Nel 2012 sempre con Marco e Alessandro siamo stati i primi a fare il “Fuori Lucca”, abbiamo affittato uno spazio all’esterno dei padiglioni della manifestazione proponendo, oltre alla vendita, un’area concepita come una galleria d’arte, con i disegni originali incorniciati ed esposti al pubblico.
Quando tanti realizzavano sketchbook (raccolta di disegni preparatori di un autore) replicando il metodo americano, io realizzavo l’Ambook (un artbook concepito come un catalogo d’arte), oggi si chiamano quasi tutti artbook: coincidenza?
Ho deciso di trasformare la mia esperienza sulle autoproduzioni in It Comics, una “etichetta” editoriale (alcuni colleghi mi irridevano per l’utilizzo di questo termine e ora esistono altre etichette ben più prestigiose) che coinvolgeva un vasto numero di autori, dando così il via a numerose serie a fumetti. Recentemente ho trasformato It Comics in casa editrice, abbiamo aperto uno shop on line https://www.it-comics.com/shop, realizzato progetti a fumetti per privati e ridotto i progetti scegliendo professionisti seri in grado di rispettare le consegne.
È poi nato It Space, uno spazio che fosse studio professionale, redazione della casa editrice e luogo per proporre eventi legati al fumetto, oltre a creare progetti di gruppo e formare i professionisti di domani.
Questa lunga premessa era per introdurre che nel mio percorso professionale ho fatto delle scelte facendo un passo avanti e non limitandomi a seguire l’ombra di chi mi precedeva.
Quello che ho visto in quasi dieci anni di presenza a Lucca Comics & Games è stato un profondo recesso del fumetto come elemento fondante della manifestazione, seguito da un calo dell’interesse dei lettori verso questo linguaggio con una proposta editoriale sempre meno variegata.
Il fumetto, come tutta l’editoria, sta vivendo sulla sua pelle il degrado culturale che sta portando verso la decimazione dei lettori: in questi casi, l’alternativa più logica sarebbe sperimentare, osare, trovare nuove idee e magari nuovi autori e opere capaci di leggere il nostro tempo, cercando di catturare l’attenzione dei lettori.
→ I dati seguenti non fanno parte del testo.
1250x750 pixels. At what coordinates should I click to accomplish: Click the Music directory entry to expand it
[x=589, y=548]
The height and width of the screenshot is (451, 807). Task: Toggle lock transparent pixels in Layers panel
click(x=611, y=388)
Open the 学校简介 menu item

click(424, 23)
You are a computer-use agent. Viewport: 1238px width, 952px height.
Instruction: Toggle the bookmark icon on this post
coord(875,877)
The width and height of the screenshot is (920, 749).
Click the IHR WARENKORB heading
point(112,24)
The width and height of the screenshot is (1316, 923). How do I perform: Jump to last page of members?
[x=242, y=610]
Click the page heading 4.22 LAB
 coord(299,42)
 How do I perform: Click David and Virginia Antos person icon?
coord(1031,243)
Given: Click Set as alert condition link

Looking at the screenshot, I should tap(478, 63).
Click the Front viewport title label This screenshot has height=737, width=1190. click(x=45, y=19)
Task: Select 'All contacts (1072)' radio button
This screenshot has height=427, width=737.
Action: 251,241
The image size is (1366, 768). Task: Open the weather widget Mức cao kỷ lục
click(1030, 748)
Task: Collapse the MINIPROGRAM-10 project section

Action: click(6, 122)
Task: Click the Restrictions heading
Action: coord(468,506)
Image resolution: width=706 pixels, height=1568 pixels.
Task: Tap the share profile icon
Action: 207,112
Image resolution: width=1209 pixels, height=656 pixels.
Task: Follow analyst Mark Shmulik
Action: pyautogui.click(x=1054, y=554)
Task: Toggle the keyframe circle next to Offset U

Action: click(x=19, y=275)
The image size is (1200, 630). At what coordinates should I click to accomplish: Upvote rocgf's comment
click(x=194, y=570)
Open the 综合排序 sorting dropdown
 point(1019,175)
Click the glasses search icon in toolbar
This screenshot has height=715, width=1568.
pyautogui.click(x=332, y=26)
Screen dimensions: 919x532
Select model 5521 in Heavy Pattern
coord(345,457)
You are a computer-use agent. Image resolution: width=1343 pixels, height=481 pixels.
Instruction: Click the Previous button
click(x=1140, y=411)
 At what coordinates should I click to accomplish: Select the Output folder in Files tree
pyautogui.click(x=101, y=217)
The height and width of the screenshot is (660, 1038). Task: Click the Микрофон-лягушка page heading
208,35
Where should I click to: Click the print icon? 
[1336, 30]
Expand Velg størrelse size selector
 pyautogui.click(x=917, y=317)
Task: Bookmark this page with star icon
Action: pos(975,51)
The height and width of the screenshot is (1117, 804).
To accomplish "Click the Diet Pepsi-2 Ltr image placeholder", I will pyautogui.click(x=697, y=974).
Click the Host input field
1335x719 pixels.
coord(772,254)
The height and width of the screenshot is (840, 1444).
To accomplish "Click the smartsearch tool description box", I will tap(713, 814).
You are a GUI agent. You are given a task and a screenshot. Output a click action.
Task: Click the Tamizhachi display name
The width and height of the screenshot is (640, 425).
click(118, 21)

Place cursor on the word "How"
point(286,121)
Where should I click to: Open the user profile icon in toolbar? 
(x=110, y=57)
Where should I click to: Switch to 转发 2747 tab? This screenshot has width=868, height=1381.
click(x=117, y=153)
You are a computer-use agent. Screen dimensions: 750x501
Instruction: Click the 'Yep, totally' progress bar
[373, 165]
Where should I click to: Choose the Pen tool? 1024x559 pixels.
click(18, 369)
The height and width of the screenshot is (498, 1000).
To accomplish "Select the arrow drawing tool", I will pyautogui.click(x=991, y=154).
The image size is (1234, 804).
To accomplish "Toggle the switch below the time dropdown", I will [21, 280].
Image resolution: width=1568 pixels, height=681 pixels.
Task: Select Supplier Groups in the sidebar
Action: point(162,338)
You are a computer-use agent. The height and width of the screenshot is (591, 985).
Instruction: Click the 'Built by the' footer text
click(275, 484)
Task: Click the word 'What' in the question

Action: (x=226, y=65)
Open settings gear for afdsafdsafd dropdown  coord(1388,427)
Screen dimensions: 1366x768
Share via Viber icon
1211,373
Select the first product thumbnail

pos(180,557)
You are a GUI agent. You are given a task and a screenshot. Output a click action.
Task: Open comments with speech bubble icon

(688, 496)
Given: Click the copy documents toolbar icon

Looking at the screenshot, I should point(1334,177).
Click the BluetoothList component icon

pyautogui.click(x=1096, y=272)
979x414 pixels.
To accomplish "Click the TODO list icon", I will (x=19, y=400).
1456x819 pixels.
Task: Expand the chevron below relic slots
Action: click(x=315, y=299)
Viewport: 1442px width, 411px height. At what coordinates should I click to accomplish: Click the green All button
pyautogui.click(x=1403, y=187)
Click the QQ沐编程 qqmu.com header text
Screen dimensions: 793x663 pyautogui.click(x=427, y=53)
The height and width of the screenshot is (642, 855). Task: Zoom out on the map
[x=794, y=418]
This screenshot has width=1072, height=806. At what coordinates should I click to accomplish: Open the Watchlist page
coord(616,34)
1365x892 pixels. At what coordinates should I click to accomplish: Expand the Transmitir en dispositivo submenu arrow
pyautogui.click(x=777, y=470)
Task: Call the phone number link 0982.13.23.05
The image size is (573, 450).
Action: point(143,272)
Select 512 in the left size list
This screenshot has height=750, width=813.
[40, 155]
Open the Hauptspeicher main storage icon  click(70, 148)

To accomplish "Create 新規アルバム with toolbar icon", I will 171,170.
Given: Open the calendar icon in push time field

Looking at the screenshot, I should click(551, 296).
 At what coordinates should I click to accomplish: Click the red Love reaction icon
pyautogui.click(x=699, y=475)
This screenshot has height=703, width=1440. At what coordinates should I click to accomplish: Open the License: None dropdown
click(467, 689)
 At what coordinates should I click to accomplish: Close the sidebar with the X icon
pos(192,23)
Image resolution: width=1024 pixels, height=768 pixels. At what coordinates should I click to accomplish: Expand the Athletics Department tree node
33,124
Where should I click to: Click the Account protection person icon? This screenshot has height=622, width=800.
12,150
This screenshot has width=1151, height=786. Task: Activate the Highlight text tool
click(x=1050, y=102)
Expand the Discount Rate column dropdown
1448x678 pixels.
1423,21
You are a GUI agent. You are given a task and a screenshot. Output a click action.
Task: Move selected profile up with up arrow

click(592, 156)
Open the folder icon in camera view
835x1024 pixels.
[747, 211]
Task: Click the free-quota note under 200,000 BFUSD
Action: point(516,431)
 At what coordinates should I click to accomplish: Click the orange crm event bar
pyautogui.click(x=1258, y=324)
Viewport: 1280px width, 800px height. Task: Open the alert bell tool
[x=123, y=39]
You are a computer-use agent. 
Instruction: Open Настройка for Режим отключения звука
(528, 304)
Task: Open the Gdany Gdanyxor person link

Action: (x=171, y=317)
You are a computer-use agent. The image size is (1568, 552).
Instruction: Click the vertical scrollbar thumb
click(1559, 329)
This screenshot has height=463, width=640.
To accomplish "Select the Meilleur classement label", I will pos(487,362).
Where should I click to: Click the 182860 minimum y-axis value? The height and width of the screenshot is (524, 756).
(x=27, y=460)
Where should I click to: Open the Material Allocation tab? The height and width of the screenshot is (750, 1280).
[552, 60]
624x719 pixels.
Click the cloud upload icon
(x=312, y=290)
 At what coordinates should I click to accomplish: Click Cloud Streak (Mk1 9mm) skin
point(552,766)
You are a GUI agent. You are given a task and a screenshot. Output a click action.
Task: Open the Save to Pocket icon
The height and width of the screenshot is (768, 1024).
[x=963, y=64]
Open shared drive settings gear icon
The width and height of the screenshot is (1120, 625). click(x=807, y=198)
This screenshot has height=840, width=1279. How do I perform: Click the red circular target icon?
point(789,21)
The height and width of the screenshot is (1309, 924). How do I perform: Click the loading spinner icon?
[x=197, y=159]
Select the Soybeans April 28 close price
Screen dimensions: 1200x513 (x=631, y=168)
Invece la mia personale impressione è quella di una chiusura verso una proposta più tradizionale, che non scontenta ma nemmeno sorprende insieme a una ricerca spasmodica di fenomeni legati più alla moda e ai social che al creare un’identità e una cultura visiva e letteraria.
Questo evidente livellamento e in alcuni casi abbassamento qualitativo della produzione italiana, porta a un aumento d’importazione e una riduzione dell’innovazione e della produttività. Non sono un nazionalista, quindi ben vengano buoni titoli esteri per stimolare la nostra produzione: il problema è che le scelte editoriali ristagnano sui soliti titoli e autori che, in teoria, dovrebbero portare numeri di vendita (e a volte ci riescono) ma che lasciano poco spazio alla sperimentazione. Credo invece che il ruolo di un editore sia quello di cercare nuove strade, ogni tanto di investire su storie che possono essere rischiose, ma comunque di dover valutare, oltre l’importante aspetto economico, l’intento originale di questo mestiere che è la proposta culturale.
Da tutte queste considerazioni, It Comics ha scelto di presenziare al 46e Festival d’Angoulême per capire se i titoli realizzati potessero funzionare in un mercato editoriale dinamico e più incentrato sul valore autoriale che è quello francese.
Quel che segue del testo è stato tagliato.